The depth of field of even straightforward shots are subtly effective, so geographies are unobtrusively but thoroughly established. That’s particularly important in the second story, when Rosa moves through multiple levels of her large darkened house. It’s a little like 1967’s Wait Until Dark, which cast Audrey Hepburn as a blind woman who has to deal with criminals in her apartment, but the design of the space here is more complex and the play with light and shadow more subtle and much more effective.
Crucially, the places we see in this movie tell us about the characters who inhabit them. That’s important because expository dialogue is so minimal. We’re not told any more than we need to about the backgrounds of the characters.

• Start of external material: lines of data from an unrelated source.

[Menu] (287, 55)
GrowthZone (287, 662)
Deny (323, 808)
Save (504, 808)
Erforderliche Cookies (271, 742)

The sets and props and background details of their homes are what we know about them, and that’s enough to make them live.

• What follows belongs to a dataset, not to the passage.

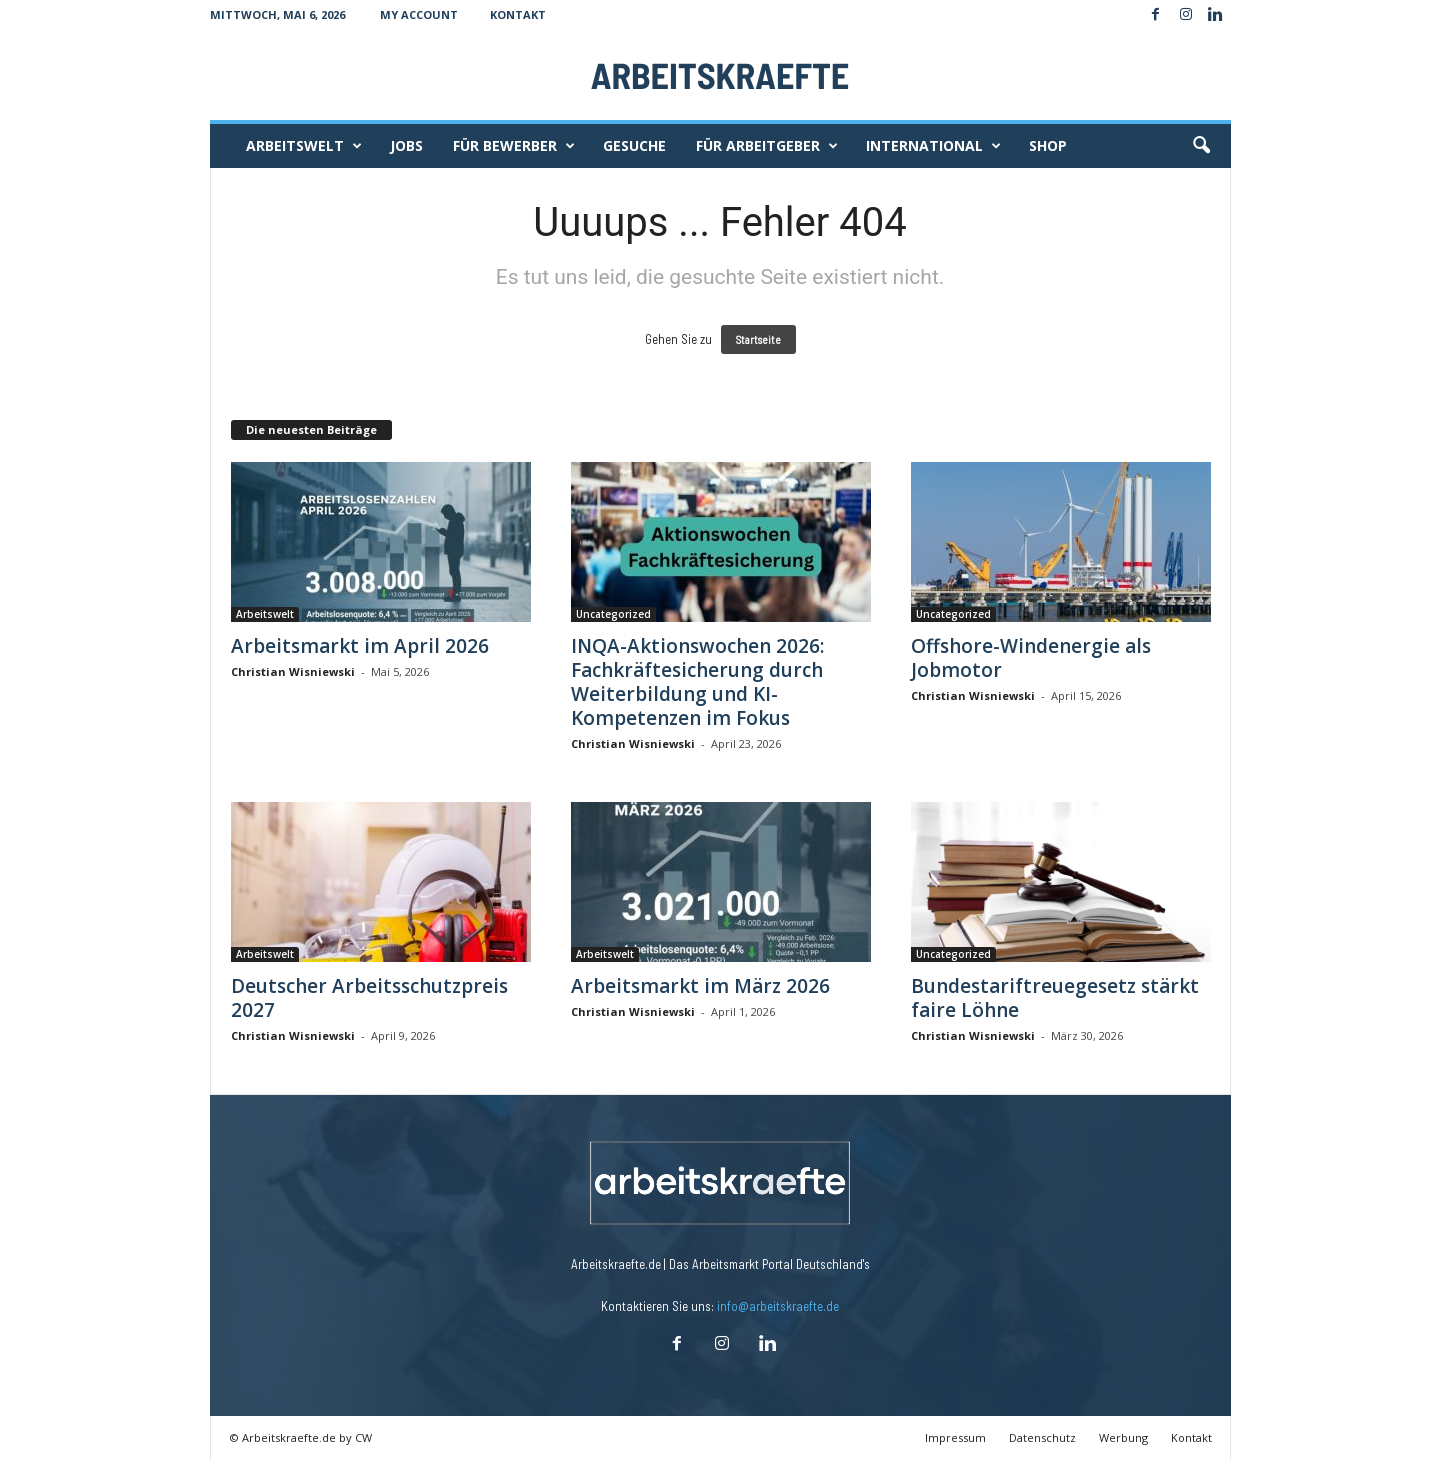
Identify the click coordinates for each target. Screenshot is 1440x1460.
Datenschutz (1042, 1437)
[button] (1201, 146)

Both stories have the power of nightmares, using their obvious narrative structures with an almost hallucinatory zeal. You see characters moving through contrived scenarios with a striking intensity that avoids earnestness through a sophistication of approach. It’s a sign of the performers’ skill, especially Magaña and Pirovano, that they’re able to craft real characters from simply-written genre constructions.
But Christensen and Casona keep the stories moving at a swift pace, and keep ratcheting up the tension. Characters are compelled to act because of who they are, and then to keep acting in dramatic ways. They’re pulled along by their own emotions as much as by the situations around them, and it’s gripping to watch.
There’s a latent power to the film, like a dream of noir images, with an intensity to the visuals beyond what the plot signifies. The film’s more irrational than most noirs. The conventions of the stories are pitched just far enough beyond the everyday that they’re feverish without being strained.
This doesn’t always pay off. The ending of the second story feels as though it’s missing some last kick of poetic justice. But even there the slight bafflement is the kind of bafflement you feel when a dream takes a turn that you realize, even as you’re dreaming it, doesn’t quite connect to what came before.
Noir’s often associated with the hard-boiled, the gritty and the realistic. This movie does something else. It uses the visual approach and narrative tropes of noir to build something more expressionistic. It uses genre not as a way of talking about naturalistic characters, but as a way of getting at what’s more profound and subconscious. It’s in that way surreal.
Consider the framing device of the film: it opens with a door, which a voice-over tells us separates civilized good from the evil of the jungle: “If you cross it, two hands will imprison you in anguish and pain. Never open that door!” The camera closes in on the door, which opens—to reveal a book with the first story, subtitled “Anguish.” The door returns to introduce the second, “Pain.”
It’s a creaky device, but it sets up the stories as morality plays. It tells us right from the start we’re not watching a film aiming at the merely real. The movie’s a vivid take on the noir, fusing the genre with the trappings of spiritual allegory to produce something delirious and shadow-drenched. Criterion’s done a real service streaming it, and the other films in the Argentine Noir collection.